* _Work order_
Please transcribe the following records in full, exactly as given.
++++++++++++++++++++
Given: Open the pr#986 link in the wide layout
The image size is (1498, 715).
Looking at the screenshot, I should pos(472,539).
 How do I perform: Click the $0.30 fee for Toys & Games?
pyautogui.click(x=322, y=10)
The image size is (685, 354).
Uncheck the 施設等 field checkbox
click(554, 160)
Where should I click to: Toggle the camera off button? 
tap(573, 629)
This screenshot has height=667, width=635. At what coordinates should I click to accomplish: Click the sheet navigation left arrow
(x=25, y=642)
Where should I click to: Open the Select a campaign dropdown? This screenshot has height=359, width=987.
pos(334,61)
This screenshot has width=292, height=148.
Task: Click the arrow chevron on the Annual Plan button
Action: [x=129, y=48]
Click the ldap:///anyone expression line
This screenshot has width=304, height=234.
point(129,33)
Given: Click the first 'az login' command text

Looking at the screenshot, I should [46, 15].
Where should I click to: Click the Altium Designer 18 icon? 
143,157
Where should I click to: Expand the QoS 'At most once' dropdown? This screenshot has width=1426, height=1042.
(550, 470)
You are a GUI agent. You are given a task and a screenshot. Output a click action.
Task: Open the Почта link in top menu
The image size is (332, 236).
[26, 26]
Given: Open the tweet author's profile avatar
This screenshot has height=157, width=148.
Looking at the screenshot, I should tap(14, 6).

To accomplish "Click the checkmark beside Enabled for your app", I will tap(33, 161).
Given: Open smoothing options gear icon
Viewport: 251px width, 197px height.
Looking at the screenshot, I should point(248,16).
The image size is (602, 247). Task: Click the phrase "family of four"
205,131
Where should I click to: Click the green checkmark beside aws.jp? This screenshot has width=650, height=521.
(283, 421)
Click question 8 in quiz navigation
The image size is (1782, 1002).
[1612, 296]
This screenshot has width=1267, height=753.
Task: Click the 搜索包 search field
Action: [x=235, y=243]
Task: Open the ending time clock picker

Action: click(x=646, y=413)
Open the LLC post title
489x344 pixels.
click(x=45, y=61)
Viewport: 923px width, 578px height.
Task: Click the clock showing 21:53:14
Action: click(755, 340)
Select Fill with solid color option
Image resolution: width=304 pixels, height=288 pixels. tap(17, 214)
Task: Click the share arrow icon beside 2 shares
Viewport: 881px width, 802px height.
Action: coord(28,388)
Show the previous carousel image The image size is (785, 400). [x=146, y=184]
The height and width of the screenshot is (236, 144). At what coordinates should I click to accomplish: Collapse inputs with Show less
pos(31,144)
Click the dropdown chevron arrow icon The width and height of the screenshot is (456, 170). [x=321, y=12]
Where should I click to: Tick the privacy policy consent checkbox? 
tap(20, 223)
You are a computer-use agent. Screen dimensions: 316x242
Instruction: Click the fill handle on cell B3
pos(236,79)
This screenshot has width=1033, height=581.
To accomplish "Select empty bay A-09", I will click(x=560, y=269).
++++++++++++++++++++
* _Output_
Given: Open the pr#986 link in the wide layout
The image size is (1498, 715).
Looking at the screenshot, I should pos(472,539).
 How do I perform: Click the $0.30 fee for Toys & Games?
pyautogui.click(x=322, y=10)
The image size is (685, 354).
Uncheck the 施設等 field checkbox
click(554, 160)
Where should I click to: Toggle the camera off button? 
tap(573, 629)
This screenshot has height=667, width=635. At what coordinates should I click to accomplish: Click the sheet navigation left arrow
(x=25, y=642)
Where should I click to: Open the Select a campaign dropdown? This screenshot has height=359, width=987.
pos(334,61)
This screenshot has width=292, height=148.
Task: Click the arrow chevron on the Annual Plan button
Action: [x=129, y=48]
Click the ldap:///anyone expression line
This screenshot has width=304, height=234.
point(129,33)
Given: Click the first 'az login' command text

Looking at the screenshot, I should [46, 15].
Where should I click to: Click the Altium Designer 18 icon? 
143,157
Where should I click to: Expand the QoS 'At most once' dropdown? This screenshot has width=1426, height=1042.
(550, 470)
You are a GUI agent. You are given a task and a screenshot. Output a click action.
Task: Open the Почта link in top menu
The image size is (332, 236).
[26, 26]
Given: Open the tweet author's profile avatar
This screenshot has height=157, width=148.
Looking at the screenshot, I should tap(14, 6).

To accomplish "Click the checkmark beside Enabled for your app", I will tap(33, 161).
Given: Open smoothing options gear icon
Viewport: 251px width, 197px height.
Looking at the screenshot, I should point(248,16).
The image size is (602, 247). Task: Click the phrase "family of four"
205,131
Where should I click to: Click the green checkmark beside aws.jp? This screenshot has width=650, height=521.
(283, 421)
Click question 8 in quiz navigation
The image size is (1782, 1002).
[1612, 296]
This screenshot has width=1267, height=753.
Task: Click the 搜索包 search field
Action: [x=235, y=243]
Task: Open the ending time clock picker

Action: click(x=646, y=413)
Open the LLC post title
489x344 pixels.
click(x=45, y=61)
Viewport: 923px width, 578px height.
Task: Click the clock showing 21:53:14
Action: click(755, 340)
Select Fill with solid color option
Image resolution: width=304 pixels, height=288 pixels. tap(17, 214)
Task: Click the share arrow icon beside 2 shares
Viewport: 881px width, 802px height.
Action: coord(28,388)
Show the previous carousel image The image size is (785, 400). [x=146, y=184]
The height and width of the screenshot is (236, 144). At what coordinates should I click to accomplish: Collapse inputs with Show less
pos(31,144)
Click the dropdown chevron arrow icon The width and height of the screenshot is (456, 170). [x=321, y=12]
Where should I click to: Tick the privacy policy consent checkbox? 
tap(20, 223)
You are a computer-use agent. Screen dimensions: 316x242
Instruction: Click the fill handle on cell B3
pos(236,79)
This screenshot has width=1033, height=581.
To accomplish "Select empty bay A-09", I will click(x=560, y=269).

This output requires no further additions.